I don't like snow. And I don't understand why people do. I just spent a while on Facebook and you should see the statuses... everyone seems so happy about it! Yes it's pretty and you can have some fun in it... if you don't mind being wet and cold. It's quiet and peaceful. That's about it.
So I've spent most of the day making the best of it and trying not to grumble (yes I realize that this blog is sounding very grumbly) or resent the disruption of my day. I cleaned my house and vacuumed, I cleaned the fish tank, did my dishes and washed the kitchen floor. And I'm blogging - something I've neglected for a long time. And while I've been checking off a long neglected to-do list I've been mulling this over, wondering why I'm feeling so out of sorts.

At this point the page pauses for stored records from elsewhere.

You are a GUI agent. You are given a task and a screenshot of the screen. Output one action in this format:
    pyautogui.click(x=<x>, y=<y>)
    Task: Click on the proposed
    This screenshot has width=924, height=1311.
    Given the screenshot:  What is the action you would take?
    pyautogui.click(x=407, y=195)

Yes there are the obvious reasons... dangerous driving conditions, missing work, shovelling, slipping & sliding. But I think the thing is that I am truly a West Coast girl. I live on the West of British Columbia and have my whole life. I've grown up with rain, living on the edge of the rain forest. I love the smell of the wet earth, green and musty. I love the sound it makes on my roof and I love how I can smell it in the air when it's coming.

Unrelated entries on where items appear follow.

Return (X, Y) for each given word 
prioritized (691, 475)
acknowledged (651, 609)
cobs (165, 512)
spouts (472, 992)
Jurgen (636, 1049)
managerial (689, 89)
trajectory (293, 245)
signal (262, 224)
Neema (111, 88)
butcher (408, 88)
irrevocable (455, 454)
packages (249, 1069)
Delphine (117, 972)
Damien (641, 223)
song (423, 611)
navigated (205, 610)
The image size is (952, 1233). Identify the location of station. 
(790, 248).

We've been told that this winter we should expect cold weather and lots of snow. I guess this is my way of venting and bracing myself for it. I guess that I will have to make the most of my "snow days" and learn to accept them when they come. There isn't a whole lot I can do about it is there? So you know what? "Singin' in the Rain" is on TV and I'm going to watch it and enjoy every minute of it. I think that's the closest I'm going to get to rain today.